The breakthrough NMR machine, a Bruker 400 MHz ssNMR, will allow researchers to investigate the structure, condition, and dynamics of samples at atomic resolution primarily in solid state, an essential tool for materials science, molecular biology, and catalysis. The add-on DNP (for dynamic nuclear polarization) device will allow for a hundreds-fold sensitivity improvement to magnetic resonance. It will also accelerate the speed of experiments researchers can perform. For example, analyses that might previously have taken months could be completed in just a few days.

Chemistry’s NMR upgrade, including new electronics, specialty instruments, and new generation of autosamplers, will offer greater opportunities to dozens of research groups that will use it to analyze the identity, structure, and dynamic behavior of molecules. A high-power diffusion add-on device will open a new chapter for mixture analysis of both very small individual ions and very large polymers and nanoparticles.

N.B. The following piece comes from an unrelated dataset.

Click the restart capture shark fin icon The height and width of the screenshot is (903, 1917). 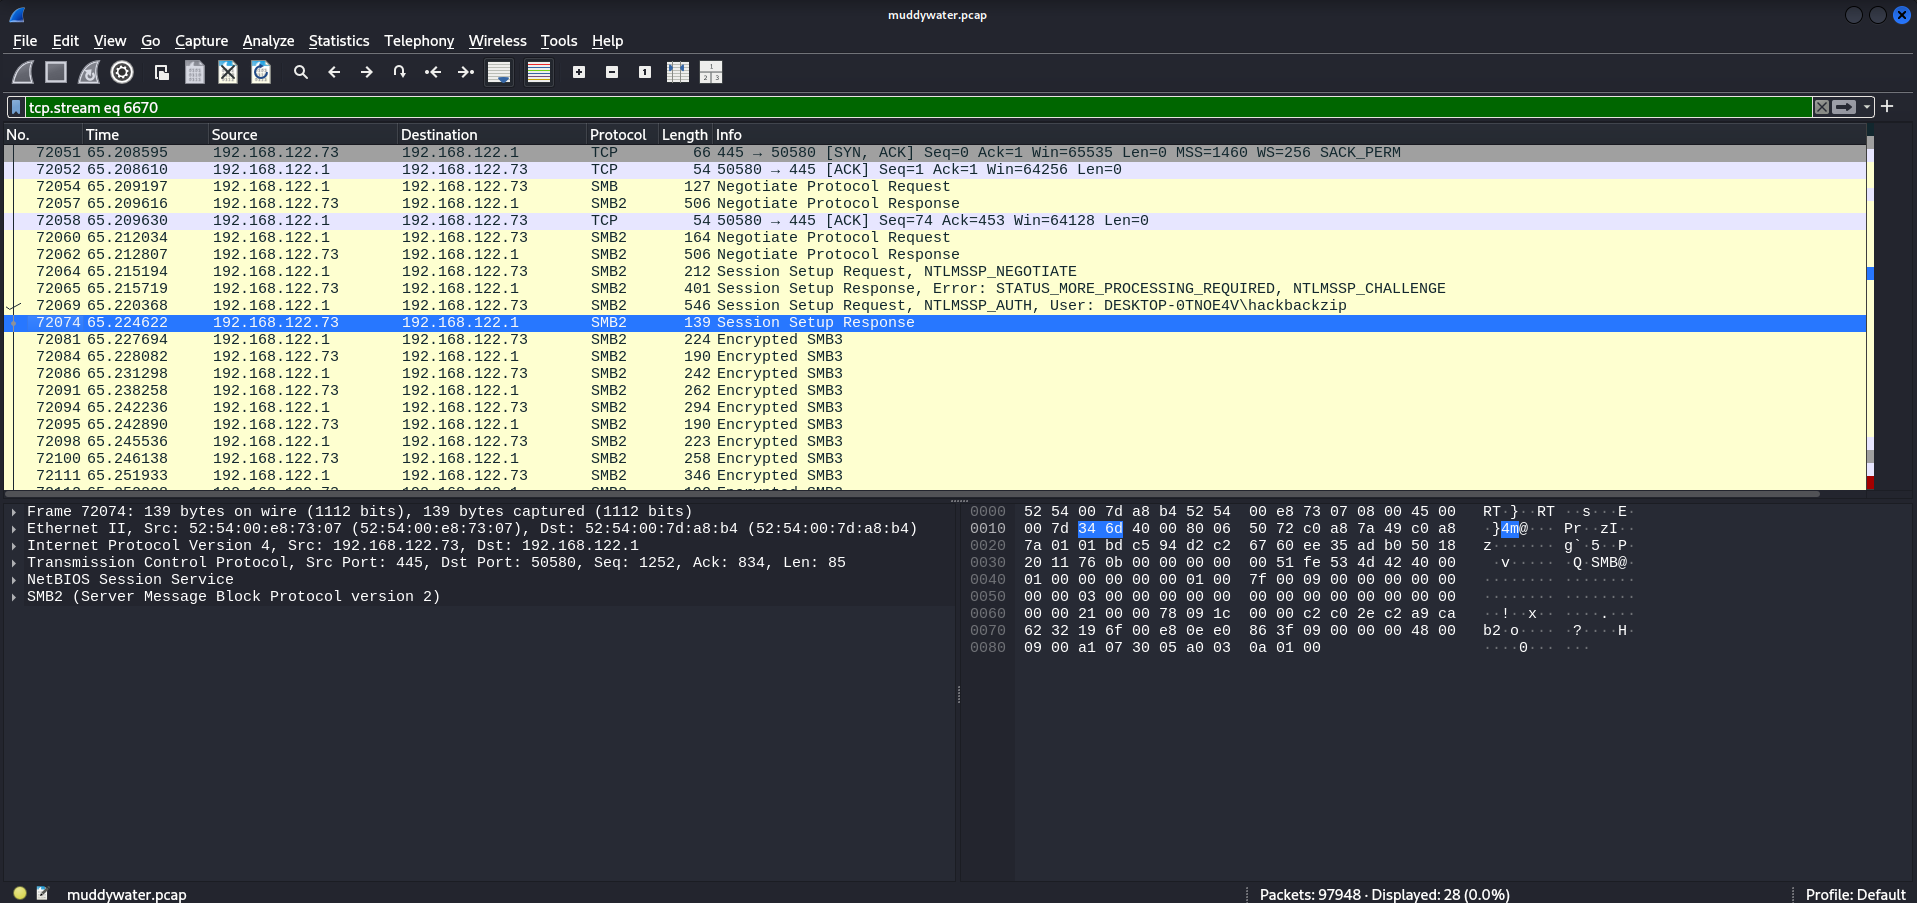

A “CRUCIAL” CAMPUS-WIDE TOOL
Marcella Lusardi, an assistant professor in the Department of Chemical and Biological Engineering, called the new ssNMR tool “crucial” to her research.

“The research in my group focuses on designing advanced catalytic materials to solve complex challenges in sustainable chemistry,” said Lusardi. “Designing these materials requires molecular-scale insight into the ways that materials surfaces are organized, and the ways those surfaces interact with molecules during catalytic processes. Solid-state NMR techniques capture such molecular-level information quantitatively, enabling fundamentally new correlations that guide rational materials design.”

The funding initiative focused the energy of several entities, including the Princeton Materials Institute, Princeton Chemistry, and Chemical and Biological Engineering. Leadership sought technology that has been “a strong need” at Princeton for years, according to Craig Arnold, Princeton’s vice dean for innovation.

"Solid-state NMR techniques capture such molecular-level information quantitatively, enabling fundamentally new correlations that guide rational materials design," said Lusardi.

“This ssNMR tool is another example of the incredibly positive benefits that can be realized on this campus when different entities work collaboratively toward a larger goal,” said Arnold.

He was instrumental in landing the grant in his former role as director of the Princeton Materials Institute and worked closely with chemistry Department Chair Greg Scholes in crafting a cost-sharing agreement.

“Almost seven years ago, the Princeton Materials Institute and Molecular Biology came together to bring Cryo-EM to our campus, and the impact of that has been tremendously positive,” said Arnold. “I have no doubt that this tool will similarly enable new science, new technology, and new collaborations to blossom and grow on this campus.”

John Groves, who holds the Hugh Stott Taylor Chair of Chemistry, wrote the proposal for the replacement of the NMR instruments at Frick and determined, together with Pelczer, the optimal package for the current and future needs of user groups.

“This purchase will give us four new instruments that will allow much better spectroscopy even on vanishingly small samples such as proteins and important natural products,” said Groves. “These new instruments will also allow a raft of new types of so-called hyphenated techniques. In some ways these capabilities are similar to MIMO (multi-in, multi-out) technology that is part of new 5G cell phone systems.

“The new instruments will collect better data in shorter times and facilitate the nearly autonomous 24/7 operation our users really need.”

Installation is expected to be complete later this year. Pelczer and NMR Coordinator Kenith Conover will organize an open symposium to introduce the technology to researchers.